Atmospheric Phenomena: Analysis of weather and climate, including tornadoes, thunderstorms, and hurricanes.
Transportation: Design and performance of aircraft, spacecraft, surface ships, submarines, automobiles, and high-speed rail.
Energy and Industry: Wind turbines, power plants, piping, and plumbing systems.
Sports and Recreation: Water sports, auto racing, cycling, surfing, and offshore racing.

Fluid mechanics governs processes within the human body, such as gas exchange ( $CO_2$ and $O_2$ ).
Medical Devices:
- Fluid dynamics is crucial in the design of artificial hearts, blood pumps, and Ventricular Assist Devices (VAD).
- Insulin Pumps: Used for patients with Type 1 diabetes who cannot produce sufficient insulin. The pump resides near the belly button and delivers liquid insulin into the bloodstream via an "infusion set" to regulate glucose for energy.
Treatments:
- Chemotherapy: Used to control tumors.
- Blood Thinners (e.g., Heparin): Used to maintain blood flow and prevent the formation of blood clots.

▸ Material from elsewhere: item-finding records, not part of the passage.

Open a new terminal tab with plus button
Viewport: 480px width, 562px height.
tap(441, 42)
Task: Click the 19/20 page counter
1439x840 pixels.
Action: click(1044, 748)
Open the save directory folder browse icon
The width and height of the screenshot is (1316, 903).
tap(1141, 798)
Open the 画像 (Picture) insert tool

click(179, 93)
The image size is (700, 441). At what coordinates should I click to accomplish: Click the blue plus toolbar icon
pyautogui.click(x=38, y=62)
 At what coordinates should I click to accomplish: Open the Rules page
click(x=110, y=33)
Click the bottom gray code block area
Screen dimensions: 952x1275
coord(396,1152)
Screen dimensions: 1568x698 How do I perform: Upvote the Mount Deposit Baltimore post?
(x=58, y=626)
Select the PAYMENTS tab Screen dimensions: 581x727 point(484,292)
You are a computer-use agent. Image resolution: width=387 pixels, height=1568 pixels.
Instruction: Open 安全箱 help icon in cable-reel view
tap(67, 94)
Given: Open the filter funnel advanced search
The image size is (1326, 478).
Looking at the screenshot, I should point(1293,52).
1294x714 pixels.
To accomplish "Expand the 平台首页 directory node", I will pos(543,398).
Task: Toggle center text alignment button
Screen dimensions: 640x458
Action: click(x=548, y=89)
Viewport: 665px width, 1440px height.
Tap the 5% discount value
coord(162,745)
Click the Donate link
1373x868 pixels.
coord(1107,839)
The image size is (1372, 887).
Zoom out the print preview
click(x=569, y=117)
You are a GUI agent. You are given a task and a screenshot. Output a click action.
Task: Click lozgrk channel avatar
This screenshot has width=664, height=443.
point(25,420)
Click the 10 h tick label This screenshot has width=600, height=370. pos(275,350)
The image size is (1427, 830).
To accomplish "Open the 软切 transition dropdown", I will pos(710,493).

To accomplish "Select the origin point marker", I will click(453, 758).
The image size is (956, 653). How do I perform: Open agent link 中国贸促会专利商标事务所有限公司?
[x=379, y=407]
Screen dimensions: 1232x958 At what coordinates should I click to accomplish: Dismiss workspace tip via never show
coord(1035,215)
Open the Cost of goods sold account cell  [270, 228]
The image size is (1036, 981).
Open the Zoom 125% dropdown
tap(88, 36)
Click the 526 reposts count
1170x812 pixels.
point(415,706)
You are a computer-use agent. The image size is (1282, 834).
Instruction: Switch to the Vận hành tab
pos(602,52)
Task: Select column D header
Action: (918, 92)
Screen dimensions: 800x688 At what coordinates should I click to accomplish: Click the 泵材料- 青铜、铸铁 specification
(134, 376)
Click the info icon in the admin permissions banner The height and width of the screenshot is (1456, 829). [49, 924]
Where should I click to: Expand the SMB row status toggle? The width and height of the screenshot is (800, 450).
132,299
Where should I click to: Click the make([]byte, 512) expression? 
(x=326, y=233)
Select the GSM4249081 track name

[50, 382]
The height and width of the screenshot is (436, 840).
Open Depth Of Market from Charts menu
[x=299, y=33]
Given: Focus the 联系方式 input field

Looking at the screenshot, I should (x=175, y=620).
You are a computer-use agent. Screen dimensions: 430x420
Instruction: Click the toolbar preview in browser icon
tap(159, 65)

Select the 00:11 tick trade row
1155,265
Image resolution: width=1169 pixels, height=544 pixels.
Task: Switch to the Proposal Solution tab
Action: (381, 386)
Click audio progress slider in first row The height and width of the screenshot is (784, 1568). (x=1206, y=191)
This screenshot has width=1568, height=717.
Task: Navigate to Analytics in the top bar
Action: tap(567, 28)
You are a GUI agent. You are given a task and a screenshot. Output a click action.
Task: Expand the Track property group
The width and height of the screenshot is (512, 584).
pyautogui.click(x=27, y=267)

This fall under hydrodynamics/aerodynamics study as it involves calculating medicine circulation throughout the body.

First presented by Daniel Bernoulli in his book Hydrodynamica in $1738$ .
Fundamental Relationship: An increase in fluid speed occurs simultaneously with a decrease in internal pressure or a decrease in the fluid's potential energy.
Conservation Law of Energy: Bernoulli's principle relates Pressure, Potential Energy, and Kinetic Energy. The sum of these values in a unit volume remains constant.
Bernoulli's Equation:
- $P_1 + \frac{1}{2}\rho v_1^2 + \rho gh_1 = P_2 + \frac{1}{2}\rho v_2^2 + \rho gh_2$
- Where:
- $P$ = Pressure Energy per unit volume.
- $\frac{1}{2}\rho v^2$ = Kinetic Energy per unit volume.
- $\rho gh$ = Potential Energy per unit volume.
The Bernoulli Effect: When fluid speed increases (v_2 > v_1), the internal pressure decreases (P_2 < P_1) provided height remains constant.
Application - LIFT:
- In flight, air moves faster over the top of a wing (creating lower pressure).
- Slower air moves under the wing (creating higher pressure).
- The pressure differential results in an upward force called lift.

The relationship between flow, pressure, and resistance is defined by:
- $\text{FLOW} = \frac{\Delta P}{R}$
- Where $\Delta P$ is the change in pressure and $R$ is the resistance.
Blood Flow Characteristics:
- Blood flow involves "Shear Stress" on endothelial cells.
- Pressure reduces as blood moves from the Left Ventricle (LV) to the Right Atrium (RA).
- Healthy flow typically presents as laminar flow.